**What is expected:** Reproduce the material verbatim from the line containing "Click the Softpedia Slideshow.mp4 thumbnail" through the end, omitting the pictures.

****************************************

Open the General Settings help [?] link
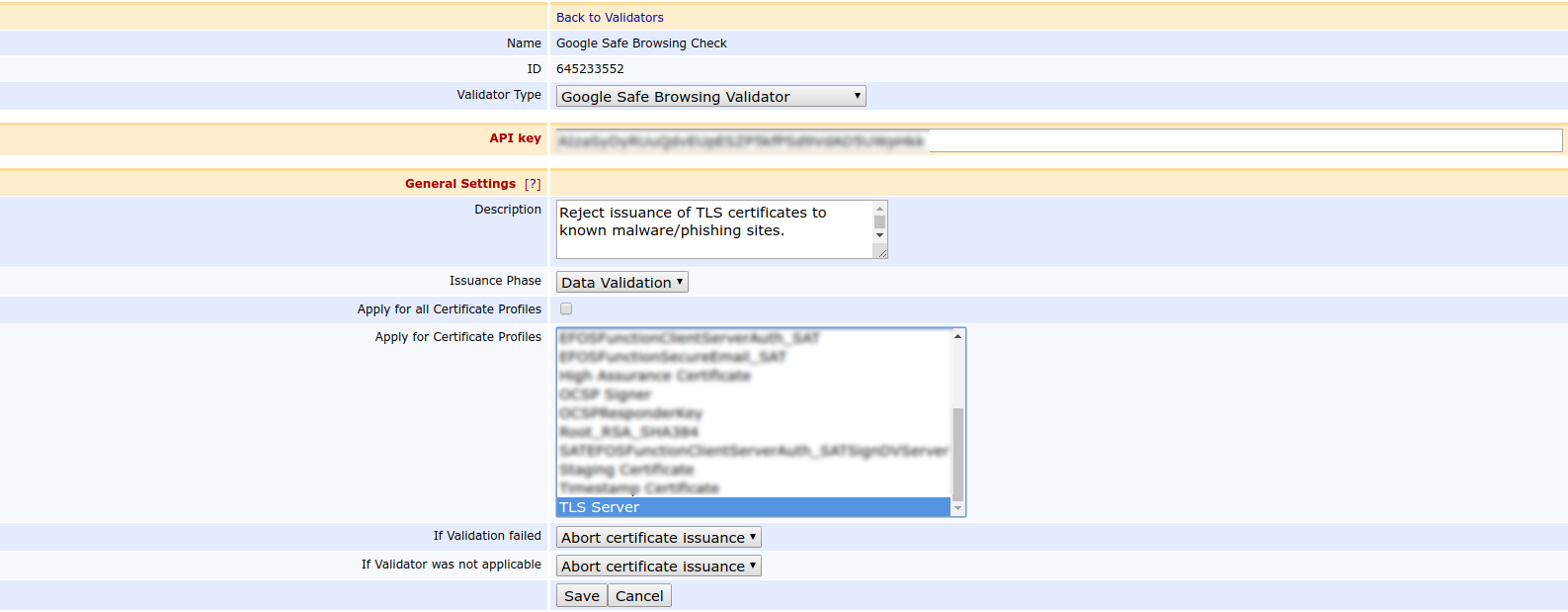Screen dimensions: 1568x612 tap(533, 184)
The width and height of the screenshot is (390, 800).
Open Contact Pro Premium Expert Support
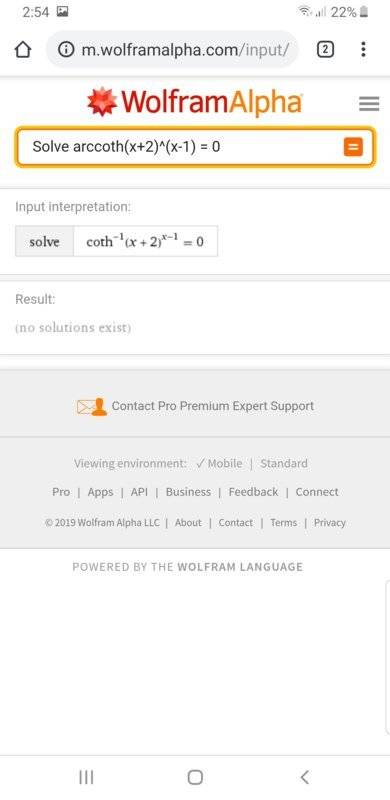click(212, 406)
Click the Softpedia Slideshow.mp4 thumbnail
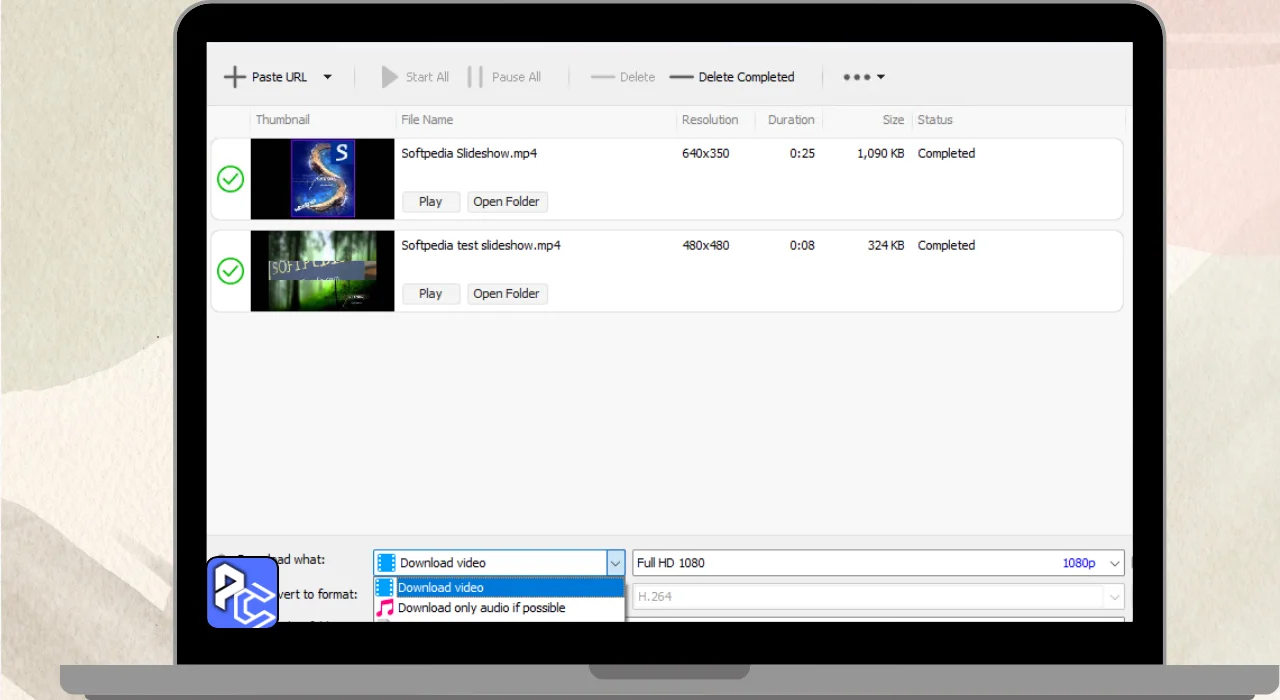The width and height of the screenshot is (1280, 700). coord(322,179)
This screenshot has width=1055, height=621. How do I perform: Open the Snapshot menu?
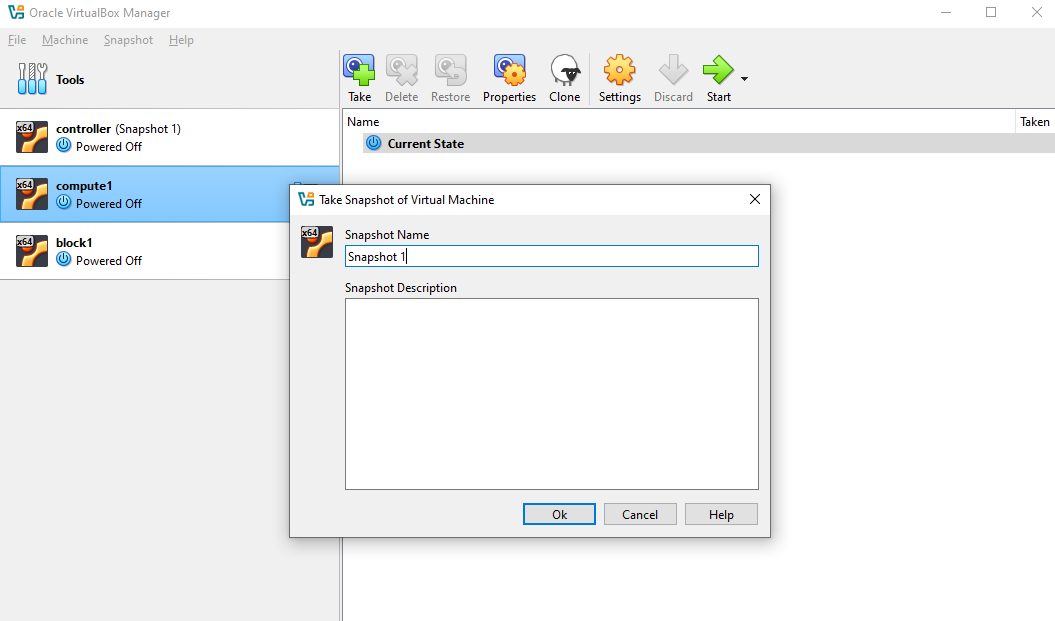128,40
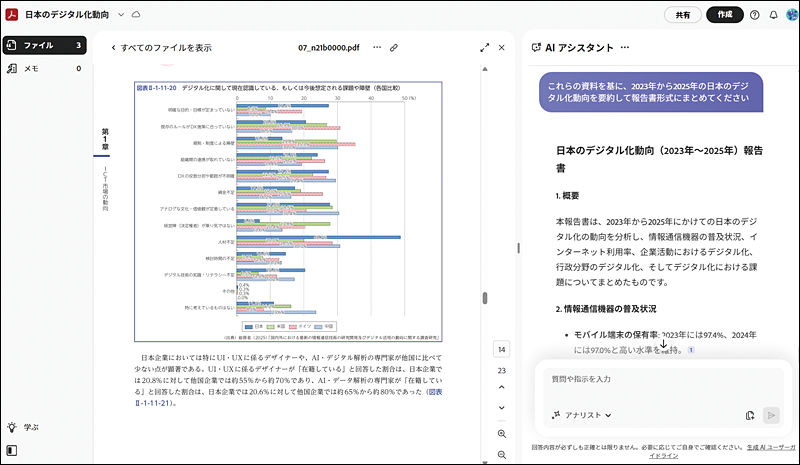This screenshot has height=465, width=800.
Task: Open the more options menu beside the PDF filename
Action: 377,47
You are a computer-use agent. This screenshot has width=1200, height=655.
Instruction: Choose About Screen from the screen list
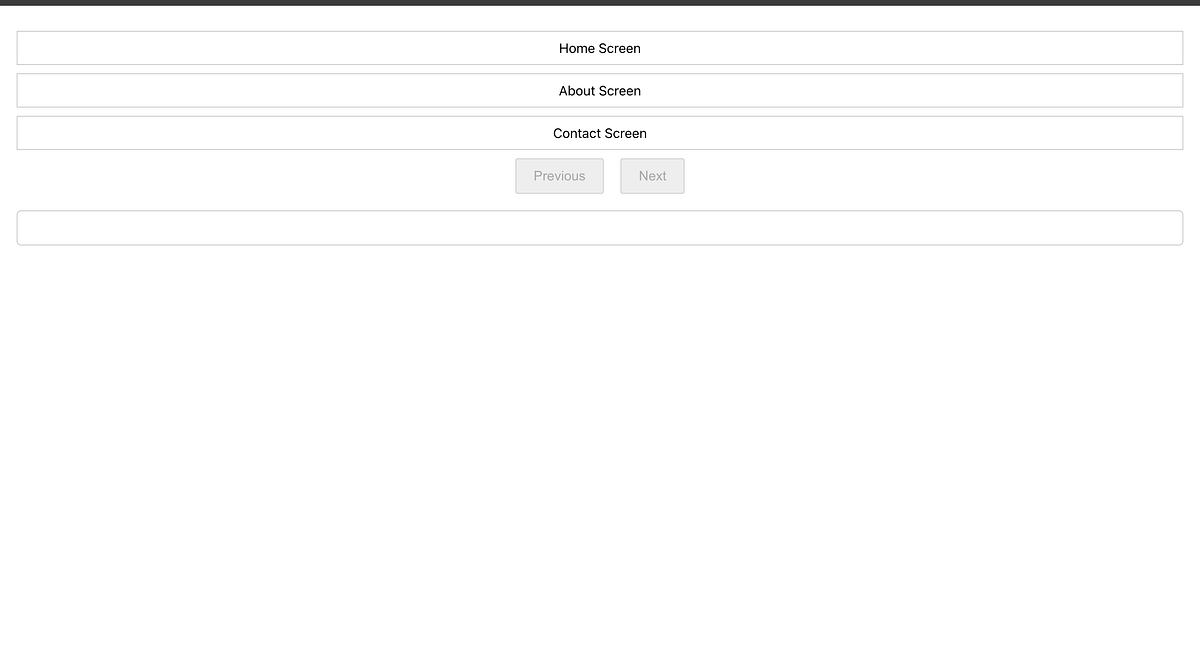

****************************************

**Reply:**
Click the Softpedia Slideshow.mp4 thumbnail
The width and height of the screenshot is (1280, 700). coord(322,179)
This screenshot has width=1055, height=621. How do I perform: Open the Snapshot menu?
128,40
This screenshot has height=465, width=800.
Task: Open the more options menu beside the PDF filename
Action: 377,47
You are a computer-use agent. This screenshot has width=1200, height=655.
Instruction: Choose About Screen from the screen list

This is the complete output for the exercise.